当前位置:网站首页>You don't know about this inspection platform. It's a big loss!

You don't know about this inspection platform. It's a big loss!

2022-06-24 17:37:00 Tencent proprietary cloud

introduction

The inspection platform is an out of the box inspection product for operation and maintenance personnel , Provide automatic operation and maintenance capability to automatically diagnose problems . The product not only provides automatic patrol inspection capability and patrol inspection report to the operation and maintenance engineers , It also provides optimization suggestions of operation and maintenance experts' experience for the problems in the inspection report for reference during repair . The operation and maintenance personnel can also customize according to their own needs , Flexible customization of personalized patrol items to be added to regular patrol tasks through diversified patrol atomic capabilities , Patrol atomic capabilities include script patrol 、HTTP(S) Interface patrol inspection and IP On-Site Inspection ; The platform also has the classification ability to cover multiple vertical products and multi-dimensional inspection , The operation and maintenance personnel can be assigned to different personnel according to the product , Let different users subscribe to different patrol reports , So as to greatly reduce the workload of regular manual inspection by the operation and maintenance engineer .

01 Inspection status

With the cloud products connected to the VPC 、 More and more customers are being delivered , During the daily operation of the cloud platform, there will always be some difficult and hidden problems that give the operation and maintenance personnel a headache , To ensure the stable operation of the cloud platform 、 Business continuity , monitor 、 journal 、 Patrol inspection has become a standard component of the cloud platform , Patrol inspection is one of the important links in the operation and maintenance guarantee system , It can help the operation and maintenance personnel find hidden dangers in the system , Early governance , To prevent the trouble before it happens .

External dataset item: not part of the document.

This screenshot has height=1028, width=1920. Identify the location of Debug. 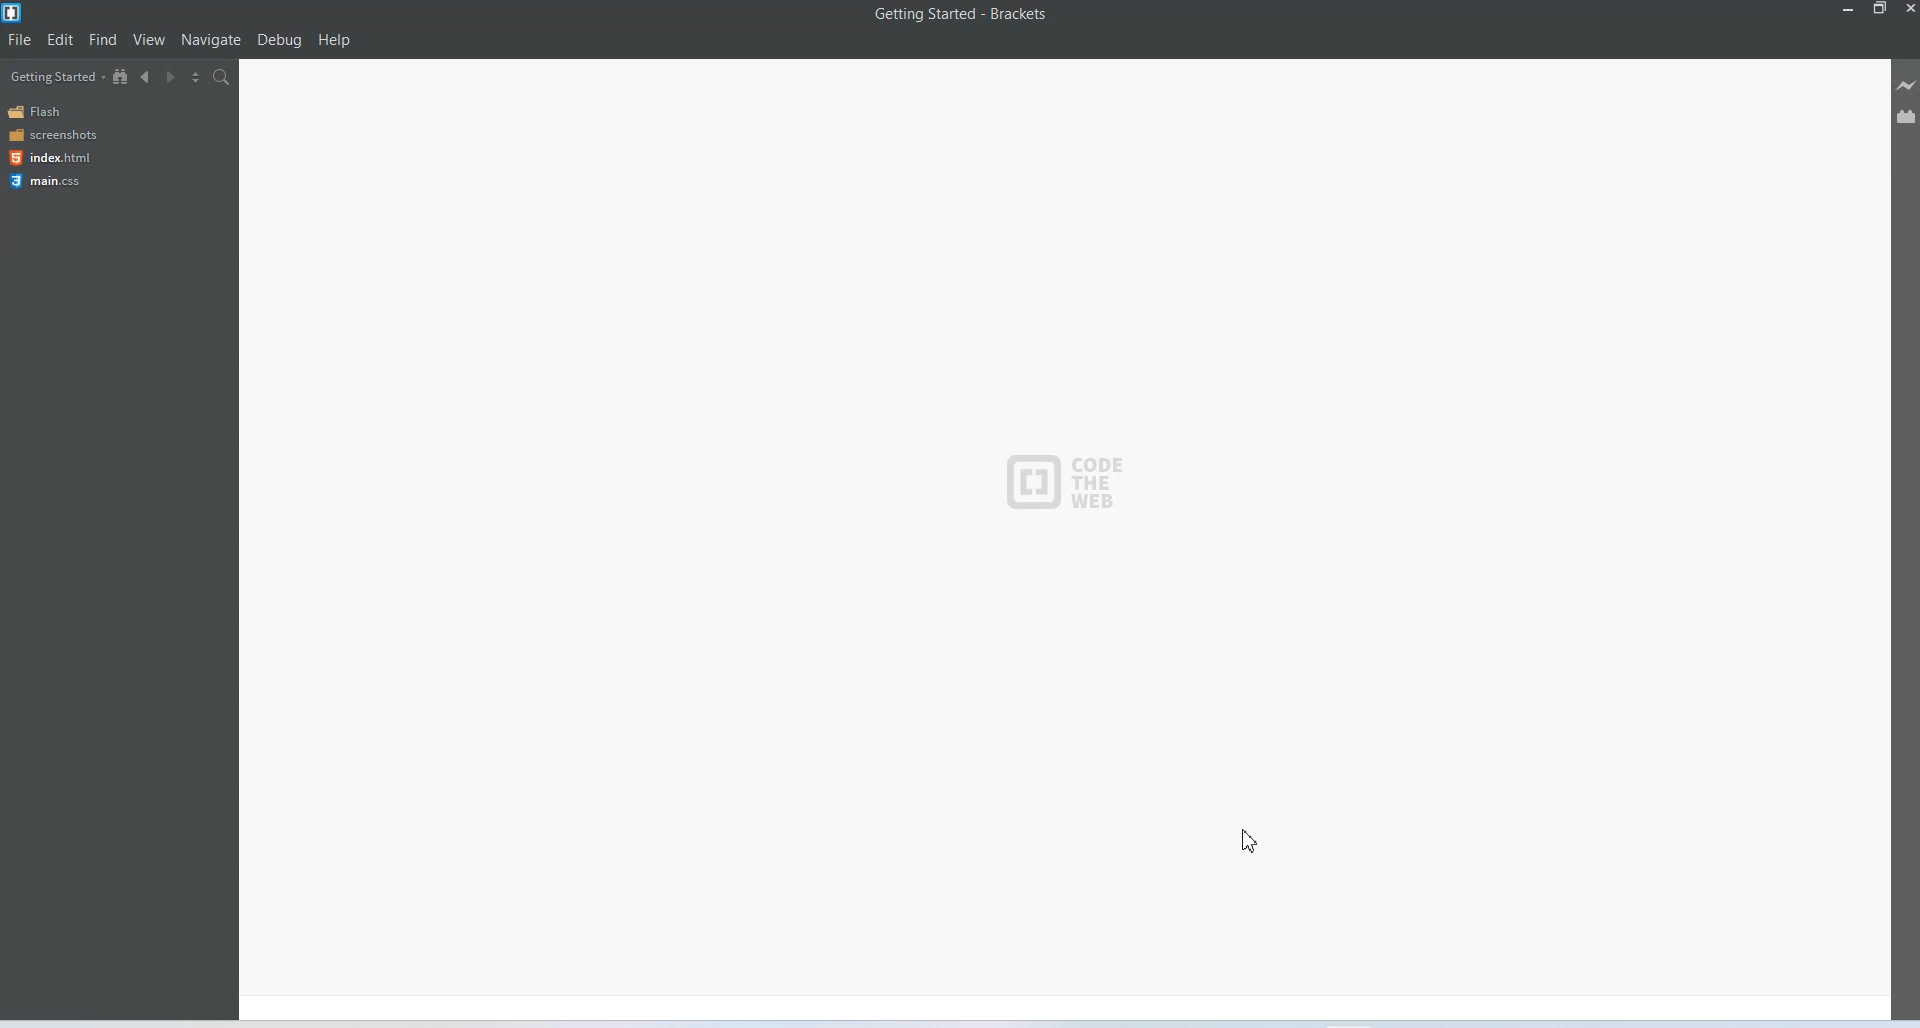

In the old patrol inspection scheme , The patrol inspection is carried out by the actuator + Timer + Excel, In large clusters , This old inspection scheme has gradually exposed some problems :

  • The execution of patrol inspection task depends on the executing machine , There is a single point of failure
  • The patrol inspection results are scattered in Excel in , It is not conducive to the collection, analysis and statistics of results
  • Inspection script chimney development , No peace CMDB、 Monitoring alarm 、 Get through the message platform and other systems
  • Patrol scripts are distributed among cloud products , There is no unified management platform
  • ......

There are still many such problems , And with the availability of cloud platforms 、 reliability 、 performance 、 The water level 、 Higher and higher requirements for safety and other aspects , There will be more and more products to be inspected , A flexible 、 Stable 、 The scalable inspection system is extremely important .

02 Platform features

The patrol inspection platform has the following advantages :

Open the box : The platform is configured with a large number of patrol items and patrol plans by default , Regularly and automatically initiate patrol inspection tasks and send patrol inspection reports ;

Expert optimization suggestions : After the patrol inspection task is executed successfully , The platform will automatically send a patrol report , The report contains optimization suggestions from the experience of operation and maintenance experts for reference , Even novice O & M can diagnose O & M problems relatively easily ;

Flexible customization of patrol inspection items : For senior O & M personnel , You can use the upload script of the platform 、HTTP(S) and IP Patrol method: Customize patrol items , According to the access specification, new patrol items can be quickly expanded ;

Subscribe to reports and alarms : It can be done by email 、 WeChat 、 Subscribe to patrol reports of different patrol items by SMS, etc , You can also subscribe to the latest patrol results in time according to the alarm level .

03 Product architecture

application layer

The application layer acts as the unified entrance of the patrol platform , Provide patrol item management 、 Plan management 、 task management 、 Report detailed view, download and other functions .

overview : Display the number of alarms in the historical report ( serious / Warning / remind ) Sort TOP5 And trend chart 、 A trend chart showing the number of historical plans and tasks 、 Display the distribution proportion and quantity of patrol inspection in the historical report , Including products 、 Patrol Group 、 Alarm category .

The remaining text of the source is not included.